Write out exactly the lines below that run from the one containing "Where should I click to: Click the left-half" through the one containing "1120x1079 pixels.", both included, with no other lines.

"""

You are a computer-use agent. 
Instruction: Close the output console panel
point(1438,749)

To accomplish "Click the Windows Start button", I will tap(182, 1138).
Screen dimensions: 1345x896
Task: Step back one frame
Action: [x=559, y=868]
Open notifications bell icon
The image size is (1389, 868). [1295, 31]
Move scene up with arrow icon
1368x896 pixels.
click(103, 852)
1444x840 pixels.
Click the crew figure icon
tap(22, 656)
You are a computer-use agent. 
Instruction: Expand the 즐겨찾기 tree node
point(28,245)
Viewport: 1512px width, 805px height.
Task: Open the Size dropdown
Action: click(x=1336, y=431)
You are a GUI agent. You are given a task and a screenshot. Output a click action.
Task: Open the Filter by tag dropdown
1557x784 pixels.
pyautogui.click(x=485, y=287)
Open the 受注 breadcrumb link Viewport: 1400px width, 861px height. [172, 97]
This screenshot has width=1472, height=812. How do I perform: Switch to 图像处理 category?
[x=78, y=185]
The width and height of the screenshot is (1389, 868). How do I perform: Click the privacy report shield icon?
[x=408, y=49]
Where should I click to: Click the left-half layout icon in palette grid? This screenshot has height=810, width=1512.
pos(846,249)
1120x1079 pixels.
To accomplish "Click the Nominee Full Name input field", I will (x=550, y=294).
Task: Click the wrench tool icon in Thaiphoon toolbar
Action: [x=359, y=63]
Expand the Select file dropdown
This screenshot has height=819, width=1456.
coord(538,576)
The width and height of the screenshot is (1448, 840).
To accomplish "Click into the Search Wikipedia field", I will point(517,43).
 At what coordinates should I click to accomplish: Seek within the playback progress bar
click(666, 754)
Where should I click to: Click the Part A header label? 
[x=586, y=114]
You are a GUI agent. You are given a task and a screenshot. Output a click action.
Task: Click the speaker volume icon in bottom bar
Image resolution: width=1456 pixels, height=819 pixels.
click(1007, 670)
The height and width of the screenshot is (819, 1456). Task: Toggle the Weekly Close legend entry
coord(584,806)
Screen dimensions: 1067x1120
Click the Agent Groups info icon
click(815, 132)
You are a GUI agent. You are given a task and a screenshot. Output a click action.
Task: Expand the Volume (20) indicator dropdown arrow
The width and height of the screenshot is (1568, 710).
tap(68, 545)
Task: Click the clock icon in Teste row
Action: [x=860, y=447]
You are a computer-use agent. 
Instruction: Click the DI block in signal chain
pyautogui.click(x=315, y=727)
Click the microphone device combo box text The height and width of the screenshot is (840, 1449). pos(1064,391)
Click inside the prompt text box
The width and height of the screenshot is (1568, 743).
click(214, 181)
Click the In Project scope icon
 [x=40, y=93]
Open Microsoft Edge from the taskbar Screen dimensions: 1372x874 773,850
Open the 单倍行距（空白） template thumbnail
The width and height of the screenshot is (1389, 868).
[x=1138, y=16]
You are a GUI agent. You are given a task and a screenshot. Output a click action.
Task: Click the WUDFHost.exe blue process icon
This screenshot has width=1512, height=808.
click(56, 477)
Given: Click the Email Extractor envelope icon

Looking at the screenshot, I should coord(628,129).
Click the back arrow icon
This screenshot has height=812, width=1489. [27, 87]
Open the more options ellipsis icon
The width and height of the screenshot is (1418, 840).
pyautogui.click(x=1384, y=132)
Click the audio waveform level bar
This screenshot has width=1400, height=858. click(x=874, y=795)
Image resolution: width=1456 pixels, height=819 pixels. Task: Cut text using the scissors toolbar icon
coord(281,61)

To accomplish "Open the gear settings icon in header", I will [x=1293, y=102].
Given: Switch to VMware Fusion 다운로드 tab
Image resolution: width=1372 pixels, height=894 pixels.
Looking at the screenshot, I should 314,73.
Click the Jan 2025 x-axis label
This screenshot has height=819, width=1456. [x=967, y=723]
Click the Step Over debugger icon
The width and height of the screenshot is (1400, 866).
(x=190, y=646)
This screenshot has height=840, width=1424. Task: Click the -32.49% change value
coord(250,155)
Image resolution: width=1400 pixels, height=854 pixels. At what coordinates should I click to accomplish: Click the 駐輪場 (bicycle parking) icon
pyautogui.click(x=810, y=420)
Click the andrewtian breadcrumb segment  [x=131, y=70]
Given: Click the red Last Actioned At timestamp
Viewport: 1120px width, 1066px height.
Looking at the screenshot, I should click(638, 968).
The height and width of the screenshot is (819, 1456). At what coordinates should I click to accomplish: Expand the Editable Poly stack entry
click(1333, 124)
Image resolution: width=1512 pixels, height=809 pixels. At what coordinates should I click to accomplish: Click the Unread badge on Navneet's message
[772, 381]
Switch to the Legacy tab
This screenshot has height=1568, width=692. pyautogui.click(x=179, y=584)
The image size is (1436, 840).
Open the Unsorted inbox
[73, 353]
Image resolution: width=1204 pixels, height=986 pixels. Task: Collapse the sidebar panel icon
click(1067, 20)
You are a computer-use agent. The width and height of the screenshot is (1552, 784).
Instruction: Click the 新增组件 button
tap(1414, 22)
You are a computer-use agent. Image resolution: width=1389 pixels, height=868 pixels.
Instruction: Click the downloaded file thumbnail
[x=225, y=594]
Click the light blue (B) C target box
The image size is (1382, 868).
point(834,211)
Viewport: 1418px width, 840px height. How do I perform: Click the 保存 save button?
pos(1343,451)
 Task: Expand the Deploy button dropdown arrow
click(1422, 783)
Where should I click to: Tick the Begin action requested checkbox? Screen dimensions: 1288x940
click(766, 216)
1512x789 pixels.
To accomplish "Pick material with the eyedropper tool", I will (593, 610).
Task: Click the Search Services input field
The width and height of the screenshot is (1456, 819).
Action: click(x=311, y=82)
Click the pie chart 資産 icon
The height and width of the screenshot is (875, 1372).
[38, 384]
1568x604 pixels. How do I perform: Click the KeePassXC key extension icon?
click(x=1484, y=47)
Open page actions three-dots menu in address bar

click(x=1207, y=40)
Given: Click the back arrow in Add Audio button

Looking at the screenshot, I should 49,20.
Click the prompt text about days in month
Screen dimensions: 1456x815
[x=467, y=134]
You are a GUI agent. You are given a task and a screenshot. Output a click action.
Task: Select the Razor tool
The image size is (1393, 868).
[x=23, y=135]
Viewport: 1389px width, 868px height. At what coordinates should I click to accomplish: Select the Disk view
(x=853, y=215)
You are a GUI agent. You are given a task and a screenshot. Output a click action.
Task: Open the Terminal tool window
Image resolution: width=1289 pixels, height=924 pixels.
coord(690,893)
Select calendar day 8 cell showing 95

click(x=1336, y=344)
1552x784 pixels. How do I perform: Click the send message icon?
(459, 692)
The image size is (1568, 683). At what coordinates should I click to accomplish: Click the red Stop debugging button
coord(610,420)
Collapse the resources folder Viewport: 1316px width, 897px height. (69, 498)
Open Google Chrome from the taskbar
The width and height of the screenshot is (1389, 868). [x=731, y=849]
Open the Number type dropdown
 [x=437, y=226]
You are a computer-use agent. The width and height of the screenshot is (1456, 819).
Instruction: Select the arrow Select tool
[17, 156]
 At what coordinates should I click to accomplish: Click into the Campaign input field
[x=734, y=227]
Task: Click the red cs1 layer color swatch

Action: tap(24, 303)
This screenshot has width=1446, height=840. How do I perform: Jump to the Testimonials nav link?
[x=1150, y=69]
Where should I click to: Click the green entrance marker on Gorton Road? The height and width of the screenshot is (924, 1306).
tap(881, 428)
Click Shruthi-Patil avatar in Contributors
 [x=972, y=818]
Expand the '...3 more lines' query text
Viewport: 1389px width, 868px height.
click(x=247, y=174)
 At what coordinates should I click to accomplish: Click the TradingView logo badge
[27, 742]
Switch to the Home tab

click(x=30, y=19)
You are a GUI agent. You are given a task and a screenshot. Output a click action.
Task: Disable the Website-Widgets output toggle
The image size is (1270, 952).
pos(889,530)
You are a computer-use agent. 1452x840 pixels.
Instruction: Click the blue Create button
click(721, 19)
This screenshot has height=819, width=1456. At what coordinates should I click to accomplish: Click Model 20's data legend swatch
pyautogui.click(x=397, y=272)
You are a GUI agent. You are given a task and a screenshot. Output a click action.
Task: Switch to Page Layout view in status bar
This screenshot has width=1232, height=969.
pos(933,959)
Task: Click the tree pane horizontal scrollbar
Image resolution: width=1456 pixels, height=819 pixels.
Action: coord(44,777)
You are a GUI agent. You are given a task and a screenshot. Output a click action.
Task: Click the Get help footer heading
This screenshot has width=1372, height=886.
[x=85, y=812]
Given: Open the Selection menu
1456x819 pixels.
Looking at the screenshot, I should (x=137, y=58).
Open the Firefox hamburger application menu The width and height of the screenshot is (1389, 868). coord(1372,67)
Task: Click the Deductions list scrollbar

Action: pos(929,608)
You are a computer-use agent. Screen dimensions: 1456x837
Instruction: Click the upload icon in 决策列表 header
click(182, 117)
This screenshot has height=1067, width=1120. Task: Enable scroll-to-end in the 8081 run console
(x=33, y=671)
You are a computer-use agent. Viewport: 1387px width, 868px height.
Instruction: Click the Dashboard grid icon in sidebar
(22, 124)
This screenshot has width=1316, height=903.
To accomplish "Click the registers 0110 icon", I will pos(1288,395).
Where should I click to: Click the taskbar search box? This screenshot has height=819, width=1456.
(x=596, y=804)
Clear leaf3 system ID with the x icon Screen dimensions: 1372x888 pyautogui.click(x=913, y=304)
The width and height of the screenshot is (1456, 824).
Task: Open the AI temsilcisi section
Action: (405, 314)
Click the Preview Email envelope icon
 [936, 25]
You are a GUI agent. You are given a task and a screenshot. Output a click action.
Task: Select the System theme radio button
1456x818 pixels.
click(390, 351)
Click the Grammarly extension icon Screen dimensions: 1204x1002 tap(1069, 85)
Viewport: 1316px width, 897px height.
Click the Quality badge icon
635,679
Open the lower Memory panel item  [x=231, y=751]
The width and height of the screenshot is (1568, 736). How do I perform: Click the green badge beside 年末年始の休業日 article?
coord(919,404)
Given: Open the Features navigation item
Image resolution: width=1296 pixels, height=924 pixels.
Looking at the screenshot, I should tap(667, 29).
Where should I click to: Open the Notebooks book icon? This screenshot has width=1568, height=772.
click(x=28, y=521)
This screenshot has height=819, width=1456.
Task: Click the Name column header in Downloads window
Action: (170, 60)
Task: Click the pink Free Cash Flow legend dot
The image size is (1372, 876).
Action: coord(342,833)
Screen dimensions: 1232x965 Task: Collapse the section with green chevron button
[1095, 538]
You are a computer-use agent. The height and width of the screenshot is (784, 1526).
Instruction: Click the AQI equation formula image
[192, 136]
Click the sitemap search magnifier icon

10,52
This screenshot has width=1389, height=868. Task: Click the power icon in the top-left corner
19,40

"""

(TASK SOLUTION)
Where should I click to: Click the left-half layout icon in palette grid? This screenshot has height=810, width=1512.
pos(846,249)
1120x1079 pixels.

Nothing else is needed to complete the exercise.